## Task requirements
Continue the paper on the limitations of the World Wide Web from where the text excerpt stops.

---------- Text excerpt

Where World Wide Web Went Wrong

Andrew Pam, Xanadu Australia, P.O. Box 477 Blackburn VIC 3130
Email avatar@aus.xanadu.com
URL: http://www.glasswings.com.au/attendants.html
Abstract:
We are all aware by now of the phenomenal success of the WWW. In this paper I would instead like to examine some of the limitations inherent in the current WWW design and implementations and some possible solutions.
Keywords:
Docuverse Hyper-G Hypermedia Information Systems Transclusion Web WWW Xanadu

Contents

Introduction

Everyone's opinions are a product of their experiences, so I would like to start by explaining a little bit about my background in the field of hypermedia. The words "hypertext" and "hypermedia" were coined by my friend Ted Nelson in a paper to the ACM 20th national conference in 1965, before I was even born! Although I had come across occasional articles Ted had written for Creative Computing magazine, my first exposure to his legendary Xanadu project did not occur until 1987 when I purchased the Microsoft Press second edition of his classic book Computer Lib / Dream Machines [Nel87], which outlined his idea of a "docuverse" or universal library of multimedia documents.

As an avid science fiction reader, my imagination had already been captured by this idea of a universally accessible computer storage and retrieval system as presented in the 1975 novel Imperial Earth by Arthur C. Clarke [Cla75]. But here was someone actually involved in trying to create such a system. I immediately sent off a US$100 donation to Project Xanadu to reserve a Xanadu account name, and also purchased the 1988 edition of Ted's self-published book Literary Machines [Nel88] and the Technical Overview video describing the Xanadu project in detail.

At this time I was already heavily involved in online communications, both professionally (designing and implementing a communications protocol for caravan park bookings across Australia, and later integrating it with the CICS mainframe-based booking system at the RACV) and personally, running a computer bulletin board system which eventually grew to a network of bulletin boards spanning New South Wales, Victoria and South Australia.

--------------------
---------- Excerpted records

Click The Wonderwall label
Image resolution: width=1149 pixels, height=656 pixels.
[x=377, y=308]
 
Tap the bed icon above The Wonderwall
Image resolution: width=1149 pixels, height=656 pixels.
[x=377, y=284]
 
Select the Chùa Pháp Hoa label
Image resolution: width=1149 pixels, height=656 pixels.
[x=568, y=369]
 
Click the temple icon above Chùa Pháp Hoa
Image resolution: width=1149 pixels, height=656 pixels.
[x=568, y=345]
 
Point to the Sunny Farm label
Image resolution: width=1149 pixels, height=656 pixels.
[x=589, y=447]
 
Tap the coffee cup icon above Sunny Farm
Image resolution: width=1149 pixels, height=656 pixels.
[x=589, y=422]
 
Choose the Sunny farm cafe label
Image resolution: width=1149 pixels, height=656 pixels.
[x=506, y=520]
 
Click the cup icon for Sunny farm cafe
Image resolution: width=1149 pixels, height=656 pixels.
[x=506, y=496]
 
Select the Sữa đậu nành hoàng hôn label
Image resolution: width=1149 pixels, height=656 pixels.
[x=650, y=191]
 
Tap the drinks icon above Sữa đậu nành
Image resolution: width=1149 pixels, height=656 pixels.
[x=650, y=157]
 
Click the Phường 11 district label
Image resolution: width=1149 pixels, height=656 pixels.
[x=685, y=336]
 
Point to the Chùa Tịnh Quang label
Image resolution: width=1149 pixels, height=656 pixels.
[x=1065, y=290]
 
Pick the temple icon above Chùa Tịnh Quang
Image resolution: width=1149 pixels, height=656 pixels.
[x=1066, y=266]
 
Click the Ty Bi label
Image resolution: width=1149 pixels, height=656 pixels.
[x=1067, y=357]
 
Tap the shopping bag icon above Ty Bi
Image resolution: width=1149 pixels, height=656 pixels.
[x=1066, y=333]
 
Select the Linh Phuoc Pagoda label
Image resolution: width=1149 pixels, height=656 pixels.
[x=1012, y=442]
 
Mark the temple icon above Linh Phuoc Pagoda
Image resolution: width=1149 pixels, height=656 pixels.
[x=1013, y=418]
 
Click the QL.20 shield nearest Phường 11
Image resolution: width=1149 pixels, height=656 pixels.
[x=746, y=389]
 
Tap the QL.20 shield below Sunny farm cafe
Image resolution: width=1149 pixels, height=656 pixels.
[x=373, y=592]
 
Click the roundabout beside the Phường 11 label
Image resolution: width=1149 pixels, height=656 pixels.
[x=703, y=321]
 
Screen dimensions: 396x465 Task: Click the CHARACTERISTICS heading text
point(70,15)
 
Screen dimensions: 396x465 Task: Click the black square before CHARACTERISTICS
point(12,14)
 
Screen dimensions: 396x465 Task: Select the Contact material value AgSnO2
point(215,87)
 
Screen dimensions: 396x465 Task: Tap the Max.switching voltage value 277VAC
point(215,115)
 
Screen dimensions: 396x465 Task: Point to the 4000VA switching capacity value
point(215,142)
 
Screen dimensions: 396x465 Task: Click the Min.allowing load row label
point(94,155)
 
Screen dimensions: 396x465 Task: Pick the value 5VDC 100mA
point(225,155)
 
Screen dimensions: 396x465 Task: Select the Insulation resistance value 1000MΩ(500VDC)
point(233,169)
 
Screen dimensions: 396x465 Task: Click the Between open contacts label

--------------------

## Output for this exercise
In 1989 I met Katherine Phelps, my partner, who incidentally is also giving a paper at this conference. She is a writer and publisher and I suppose it was inevitable that we should combine our interests and go into online publishing. After publishing traditional paper books and a lack of success convincing banks of the prospects of a magazine on floppy disks, we decided to try publishing on the Internet instead.

Although we were on the Xanadu beta team, the software was in the process of a complete rewrite commenced in 1988 and was not at a usable stage. Our intention was always to upgrade to Xanalogical (Xanadu-capable) software, but we decided to start with Gopher and World Wide Web (which, with the advent of Mosaic, had just started to become popular). Tim Berners-Lee had actually been aware of the Xanadu ideas in the design of WWW, and he had incorporated Ted's basic 1965 concept of hyperlinks, though not the later refinements. Autodesk were funding the Xanadu research project during this period but in 1993 I heard the news that they had dropped all of their research projects not directly connected with their core business of Computer Aided Design. I immediately contacted Ted and made arrangements to visit him in San Francisco.

As a consequence of those meetings Katherine and I officially became Xanadu Australia, the first licensees of the Xanadu technology. We organised Ted's speaking tour of Melbourne and Sydney in early 1994 and then began organising the necessary support and facilities to set up our own research and commercial online publishing ventures.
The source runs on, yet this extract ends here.